[SOURCE MATERIAL]
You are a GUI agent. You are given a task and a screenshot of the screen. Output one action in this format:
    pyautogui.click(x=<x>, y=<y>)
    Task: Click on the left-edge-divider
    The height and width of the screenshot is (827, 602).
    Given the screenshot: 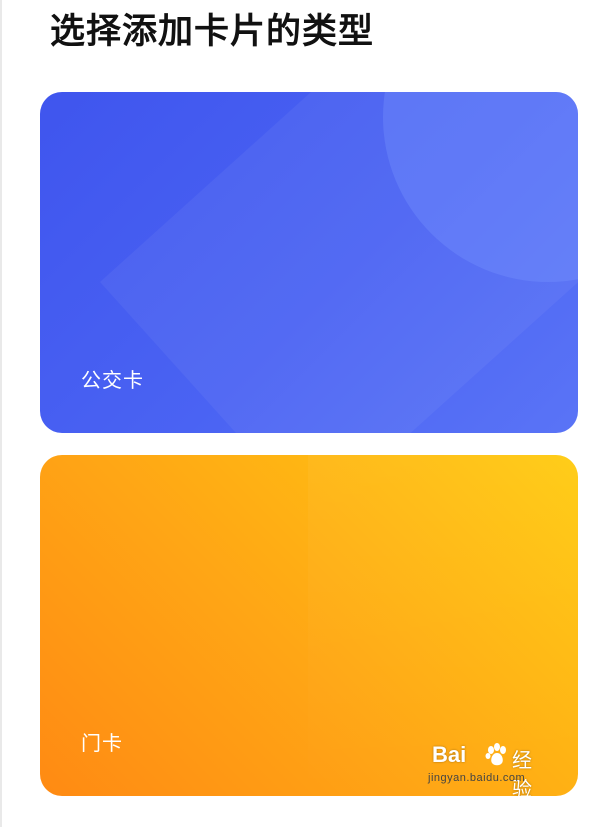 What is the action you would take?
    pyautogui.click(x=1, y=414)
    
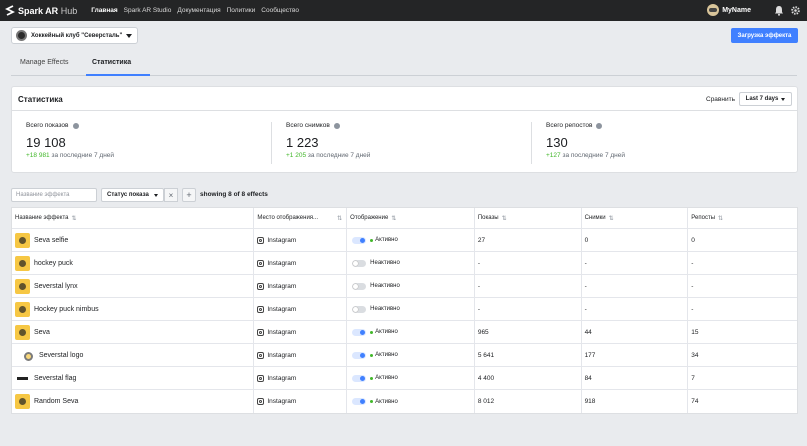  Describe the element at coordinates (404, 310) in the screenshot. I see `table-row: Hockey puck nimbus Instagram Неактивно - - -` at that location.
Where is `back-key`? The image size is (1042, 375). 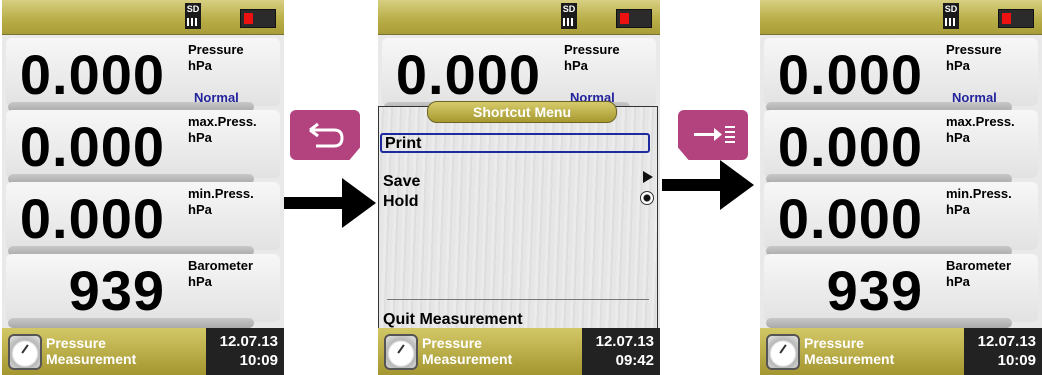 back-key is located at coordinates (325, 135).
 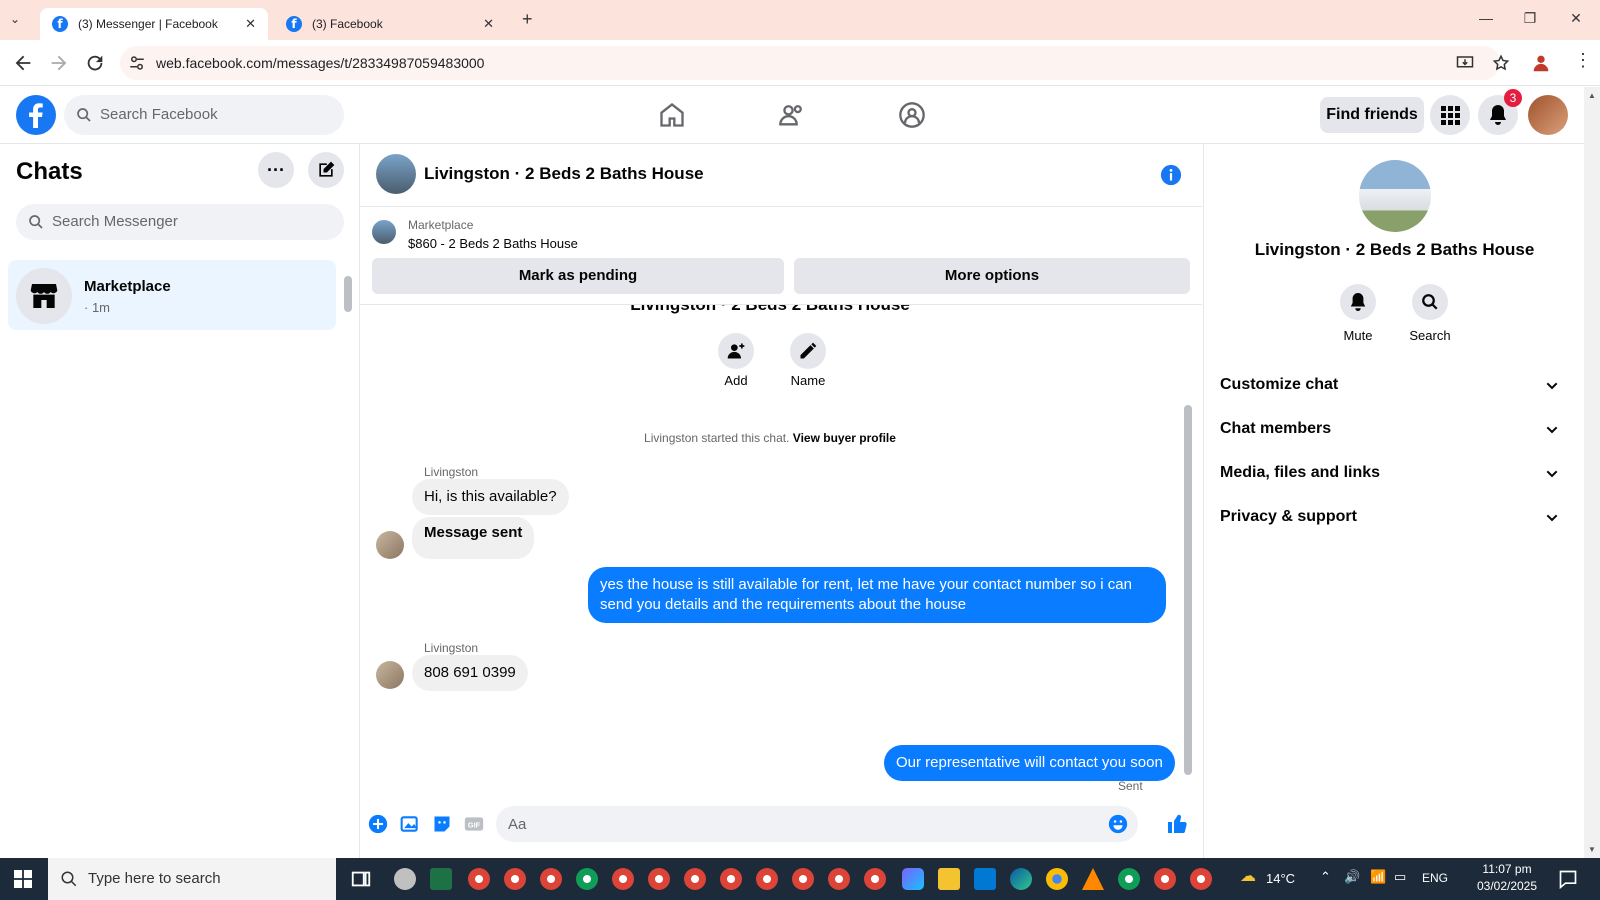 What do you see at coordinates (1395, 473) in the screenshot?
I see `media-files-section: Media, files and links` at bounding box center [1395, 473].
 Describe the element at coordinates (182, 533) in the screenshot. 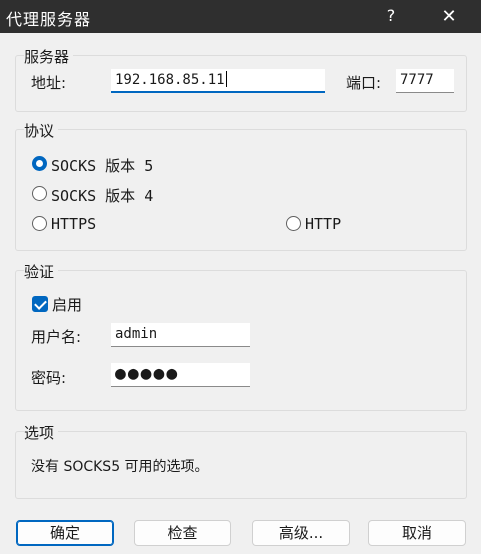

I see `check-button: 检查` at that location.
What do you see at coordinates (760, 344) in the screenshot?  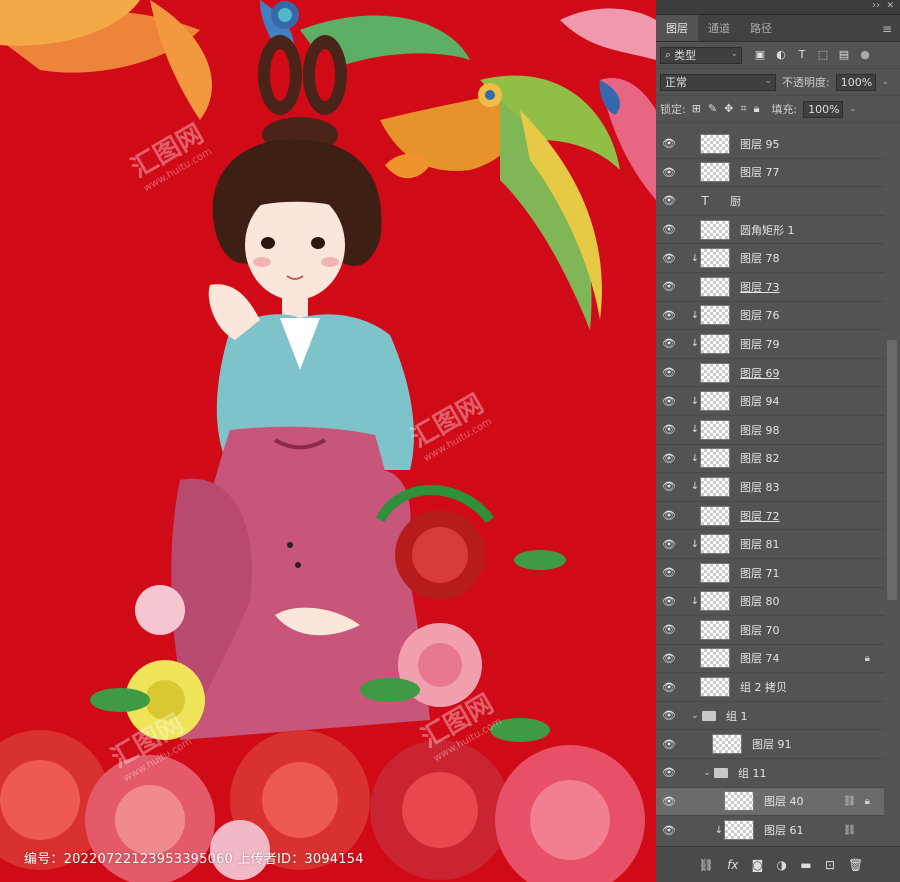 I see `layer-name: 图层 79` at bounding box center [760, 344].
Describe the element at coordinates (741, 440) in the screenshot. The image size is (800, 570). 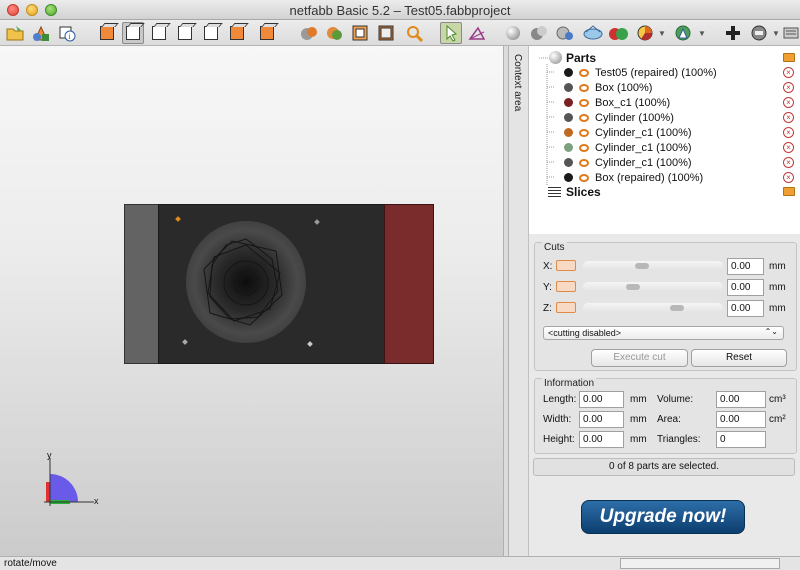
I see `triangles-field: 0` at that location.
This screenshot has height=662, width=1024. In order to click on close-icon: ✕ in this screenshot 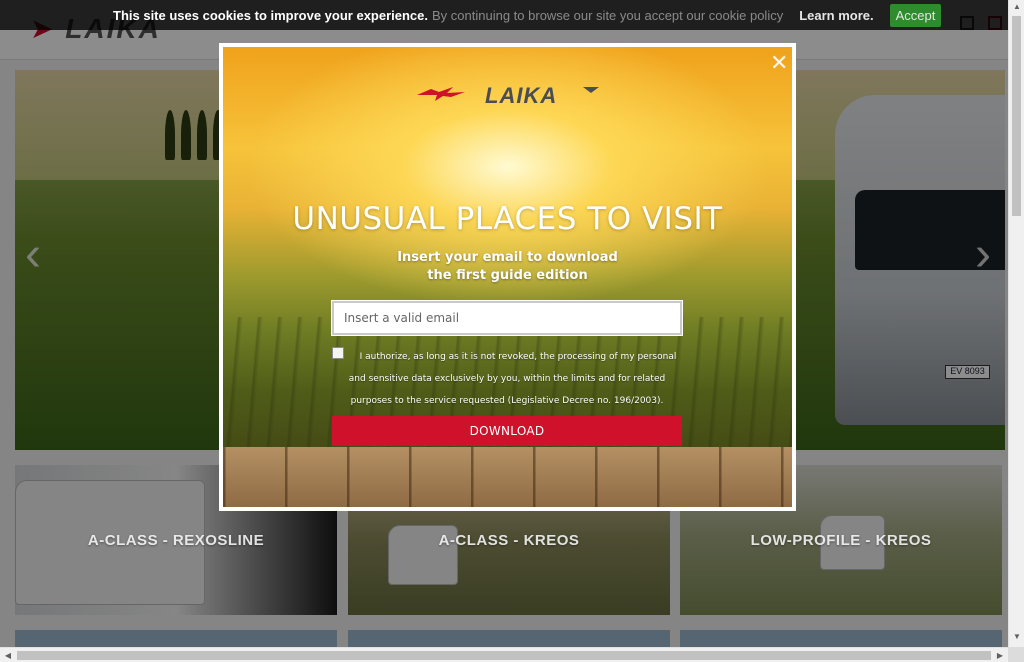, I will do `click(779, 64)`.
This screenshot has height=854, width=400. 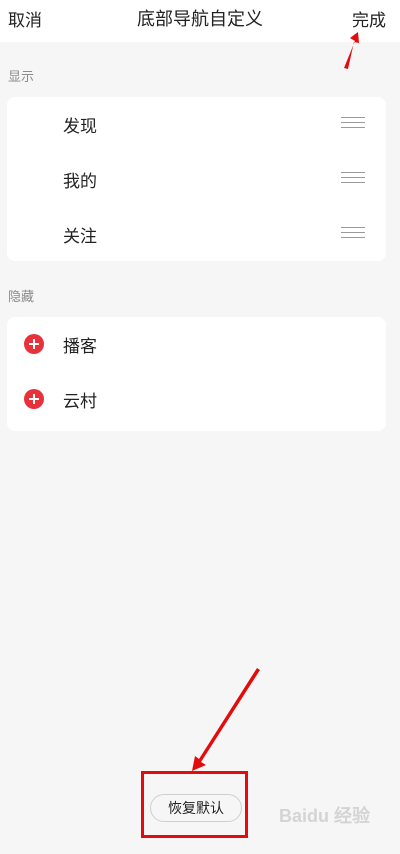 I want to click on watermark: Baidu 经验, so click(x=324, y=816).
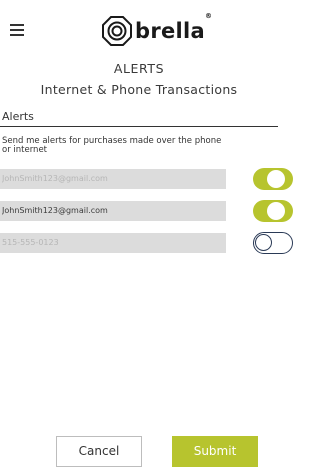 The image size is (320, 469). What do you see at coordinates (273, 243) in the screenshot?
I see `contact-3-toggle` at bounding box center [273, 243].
[/SOURCE MATERIAL]
# TASK REQUIREMENTS
Format the lines from the start of the data through the line containing "The height and", inclusive, as a JSON list of strings with one string per line and blank lines omitted.

# TASK OUTPUT
[
  "You are a GUI agent. You are given a task and a screenshot of the screen. Output one action in this format:",
  "    pyautogui.click(x=<x>, y=<y>)",
  "    Task: Click on the left-edge-divider",
  "    The height and width of the screenshot is (827, 602)."
]